Informative masks for text anonymisation
Many types of text documents - such as medical records, court decisions, or even social media data - are rich in personal (sometimes sensitive) information. For privacy reasons, it is often useful to anonymise those documents such as to conceal the identity of the individuals mentioned or described there. This anonymisation process goes through two main steps:
- The first is to detect in the text all personal identifiers (such as person names, addresses, physical characteristics, contact info, dates, locations, workplace, etc.) that may help re-identify the person
- The second is to mask/edit those personal identifiers to make it more difficult to re-identify the person in question.

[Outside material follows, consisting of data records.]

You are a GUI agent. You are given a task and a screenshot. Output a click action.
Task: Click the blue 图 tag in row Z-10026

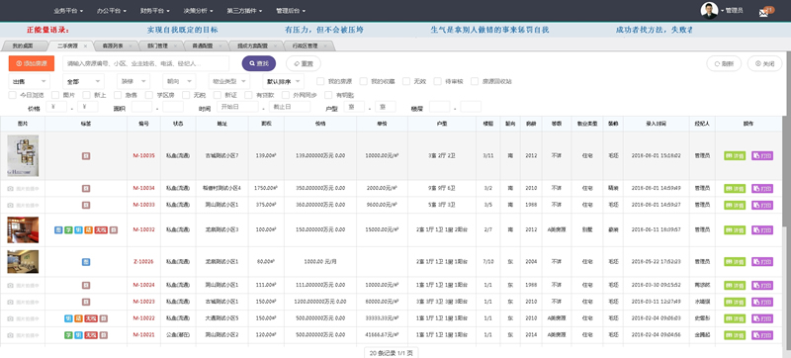[x=86, y=262]
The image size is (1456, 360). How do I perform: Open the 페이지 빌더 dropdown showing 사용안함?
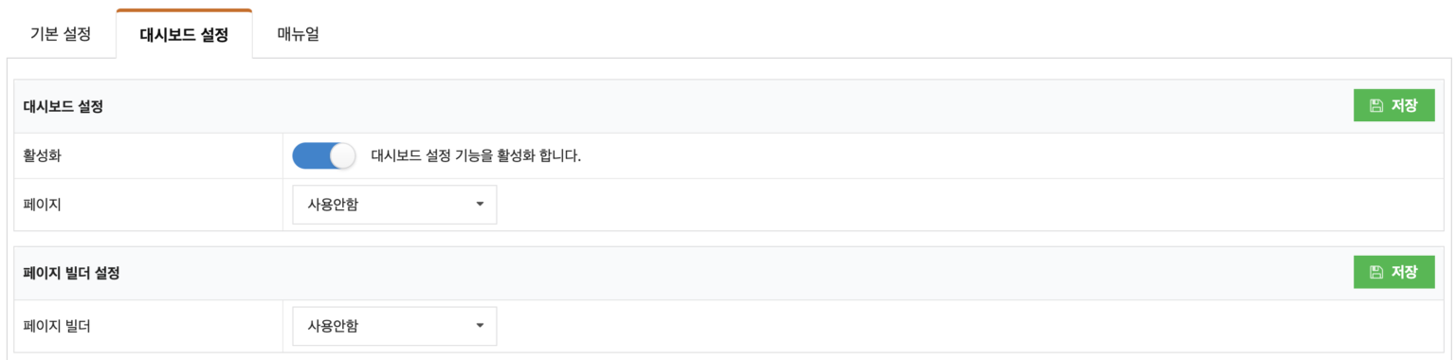coord(394,326)
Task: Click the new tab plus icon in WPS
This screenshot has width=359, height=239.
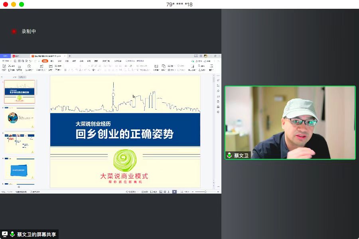Action: (x=69, y=56)
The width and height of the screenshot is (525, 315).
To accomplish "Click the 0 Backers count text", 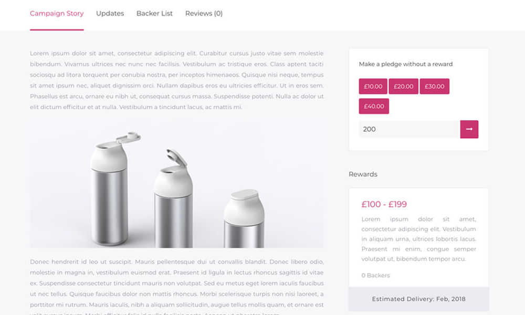I will [376, 276].
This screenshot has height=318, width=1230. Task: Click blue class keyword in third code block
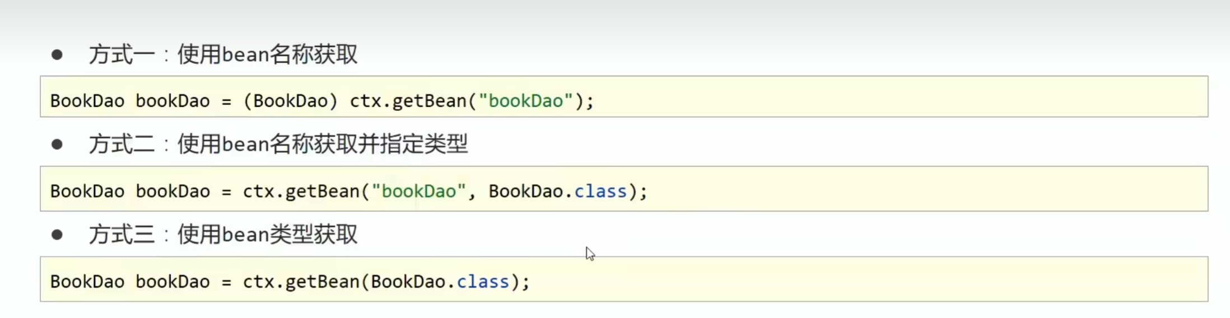(483, 282)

This master thesis will specifically focus on this second part: assuming that our anonymization model has managed to detect a personal identifier (say, the name of a person or a location), how can we replace this text span with a more general expression that conceals the person identity, but remains nevertheless more informative than a simple deletion?
For instance, if a medical record mentions that the patient lives in Hundorp, we might want to replace this text span with a more general mention such as [village in Gudbrandsdalen]. This replacement would need to rely on ontologies like those available on Wikipedia/Wikidata (which would tell us that Hundorp is a village and is located in Gudbrandsdalen). As there will typically be a large number of possible replacement solutions in a given document, the thesis will investigate how to use optimisation techniques to find the "optimal masks", according to two objectives: reduce the risk of re-identification, but also be as informative as possible.
This master thesis is part of the broader research project on text anonymisation, see CLEANUP.
Good programming skills in Python, interest in data privacy. Some prior experience with ontologies and/or optimisation algorithms is an advantage (but not a requirement). The student taking this topic must be enrolled in the M.Sc. in Informatics: Language Technology.